Was the action stupid? Well, perhaps. At least it wasn’t dangerous since we never planned to go into deeper water. So it’s more under to motto: “Another good idea that didn’t work!”

Two-digit minus temperatures

And suddenly, after some days with temperatures below -10 °C the Baltic Sea at our house has started to freeze over.

And suddenly even Vitskärsudden, the bay where Annika and I took a winter bath just two days ago is covered with ice, too.

Finally winter

December was an odd month regarding the weather. It was quite warm and extremely cloudy. There was hardly any sun and when it snowed it turned into sleet and rain. But at the turn of the year the weather finally changed. We got 10–15 cm of snow before New Year’s Eve, a short warmer period and then finally permanent frost. Right now, at the morning of 3 January the thermometer shows -12 °C.

Yesterday Annika and I made a short excursion to Strömbäck-Kont by the sea, where we took a promenade by the mostly open sea. It is 4 km linear distance to Strömbäck-Kont, but 30 km by car due to a long bay that separates the island Obbolaön where we live from the mainland in the west.

Some photos from our tour. The first 5 are made at Strömback-Kont, the other three in Degernäs on the way back.

Winter bath

Yesterday I enjoyed my lunch break that included a promenade through fresh snow and a winter bath. Today it has got warm again and the snow has started melting away. What a pity!

Two photos of Grundviken

It seems, that the shallow bay outside of our house is nameless. I cannot find any name in the maps of Lantmäteriet, OpenStreetMap, Eniro or Google. So I decided to give the bay a name today. From now on its name is “Grundviken” (shallow bay), at least in this blog.

After one millimetre of snowfall and waves crushing the thin ice on Grundviken it looked like this today. I shot the first photo at 9:30 and the second at 13:35.
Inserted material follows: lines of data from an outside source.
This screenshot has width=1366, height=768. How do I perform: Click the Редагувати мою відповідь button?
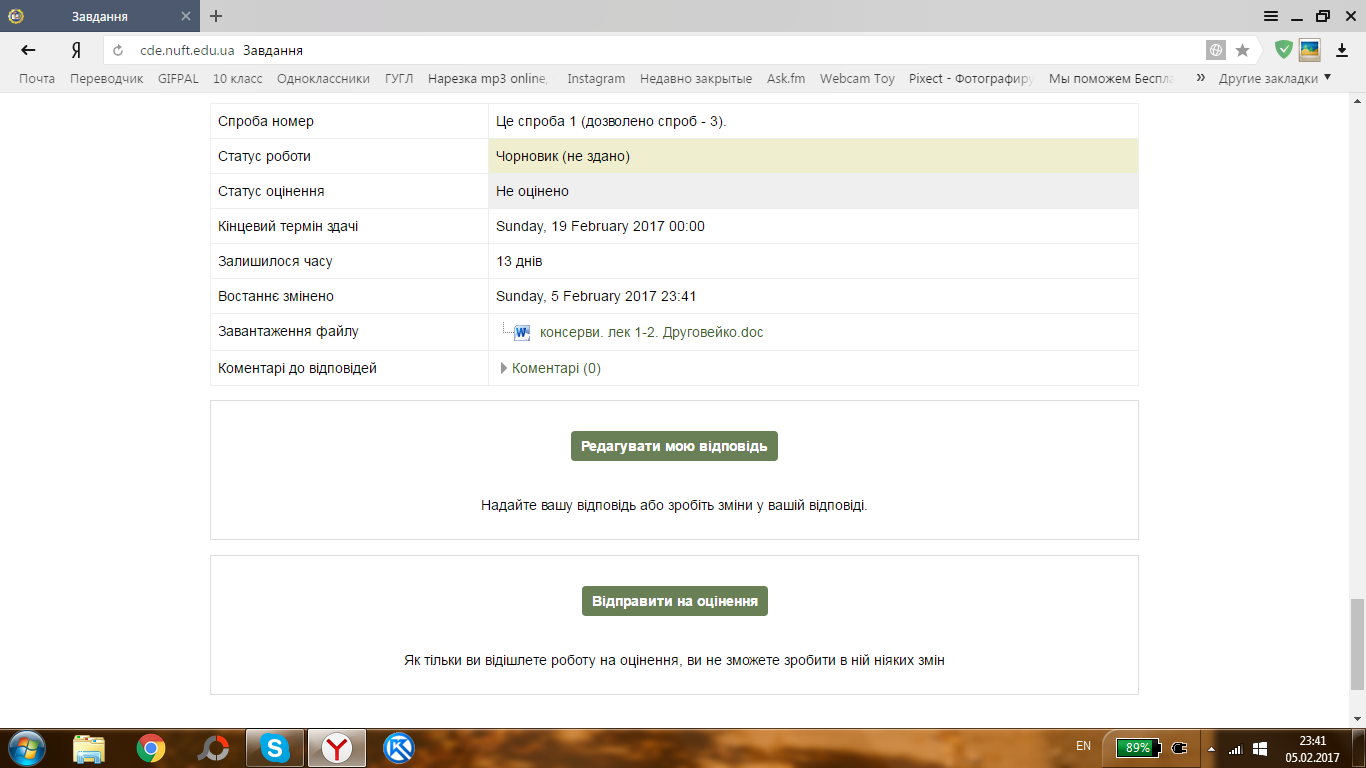(674, 446)
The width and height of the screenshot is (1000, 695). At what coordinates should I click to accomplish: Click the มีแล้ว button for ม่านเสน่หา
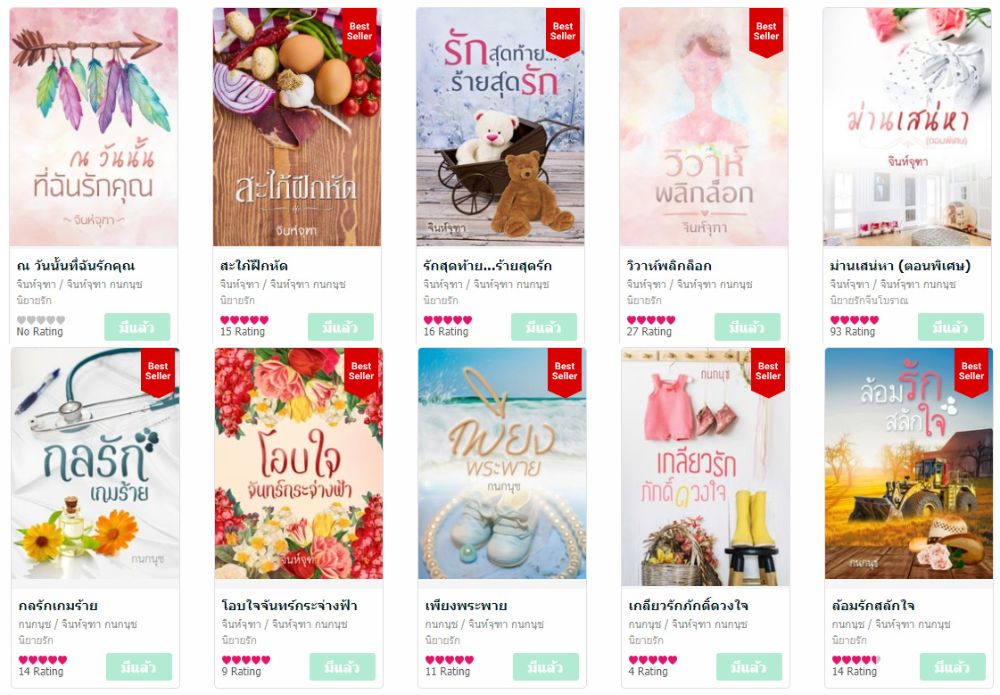(x=950, y=327)
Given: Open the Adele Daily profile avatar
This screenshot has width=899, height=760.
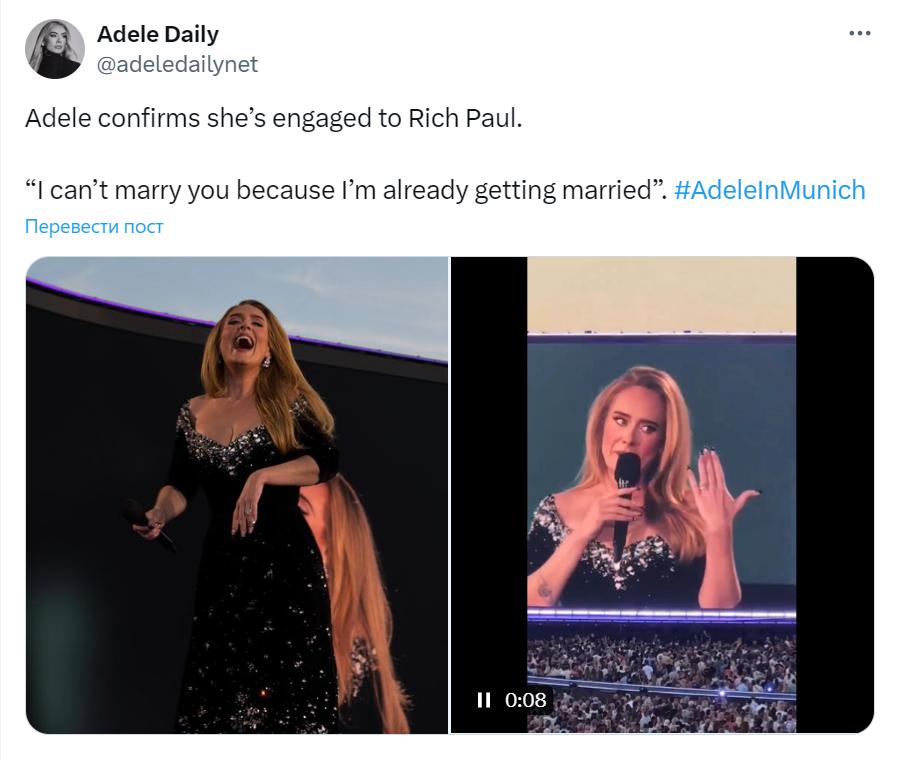Looking at the screenshot, I should (55, 49).
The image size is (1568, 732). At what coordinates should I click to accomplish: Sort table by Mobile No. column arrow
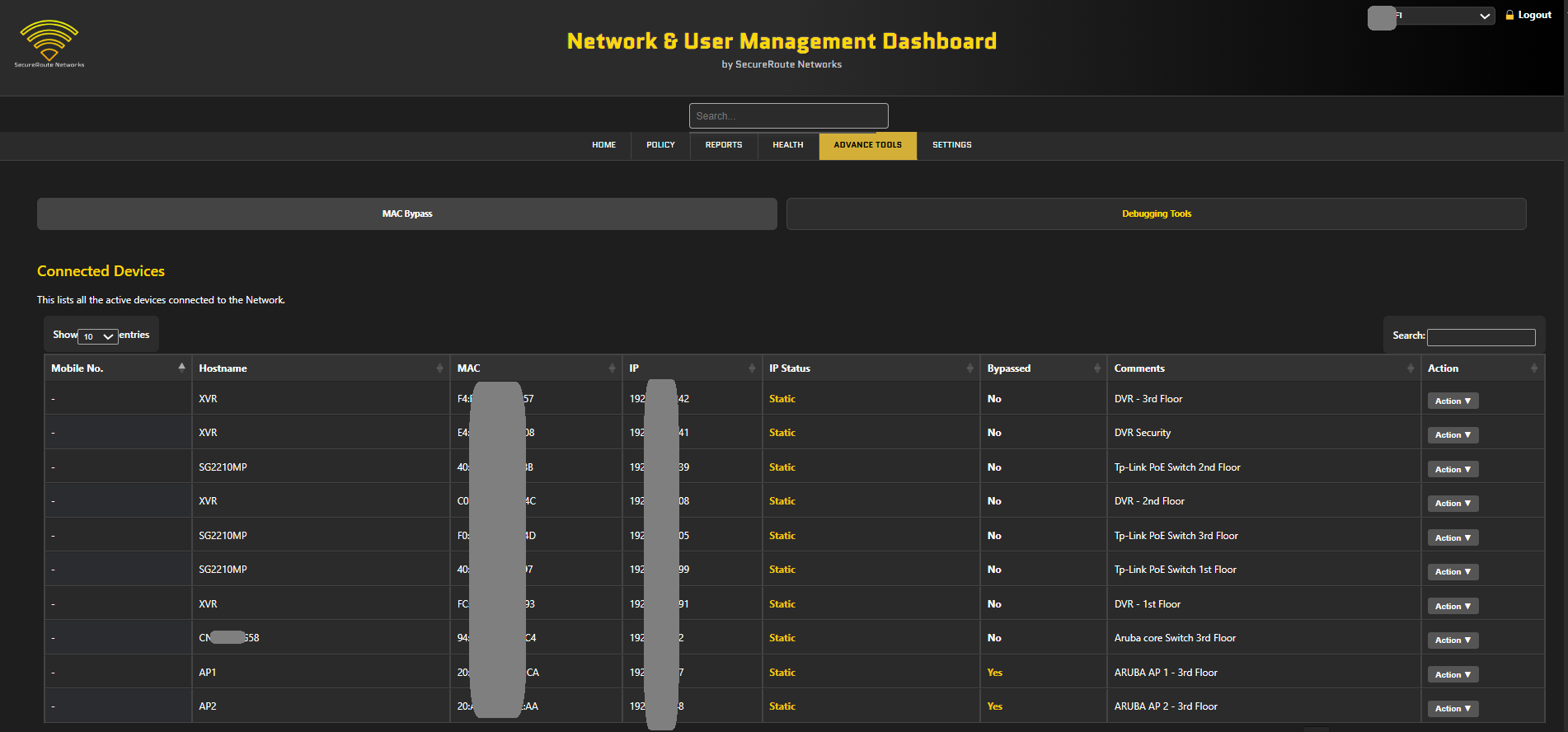181,368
The next wintry photos of Grundviken may take some time, since warmer temperatures and rain are forecasted for the rest of the week.

An almost normal sunrise

It was fresh in Obbola this morning. Blue sky and -6 °C. Time to take a break from my work and make some photos.

I went to a place with a better view on the sunrise at 8:41. I had however to wait a while because there was a layer of grey clouds above the horizon. Some locals in Skelleftehamn use to call this cloud layer vinterväggen – the winter wall – since it is quite dense like a wall and typical for the beginning of winter. But that’s not a common term.

So I had some spare time for crouching and taking this photo of the ice covered plant standing in the water – a reminiscence to the high water level the last days.

And then the sun finally rose above the vinterväggen and everything was illuminated in warm shades.

In the lunch break I took the car to “Obbola town” to have a pizza for lunch. Parts of the mouth of the river Umeälven were already covered with ice.

Sunset today was 14:11 but I was in online meetings from 13 to 15, so no sunset photos for today.

Why I write about this? Because without the Corona restrictions I would have worked in Tromsø today.  And in Tromsø  I wouldn’t have seen a sunrise. And neither for the rest of the year. That’s what the Norwegian weather service yr shows for Tromsø today:

Sun and moon, 27. Nov 2020 | Sun: ut is polar night, the sun does not rise.

So today is the first day of the period of polar night that will last until 14. January. Maybe I’ll be able to work in the office in Tromsø right after New Year. Then I’ll experience the polar night there. For the first time in my life.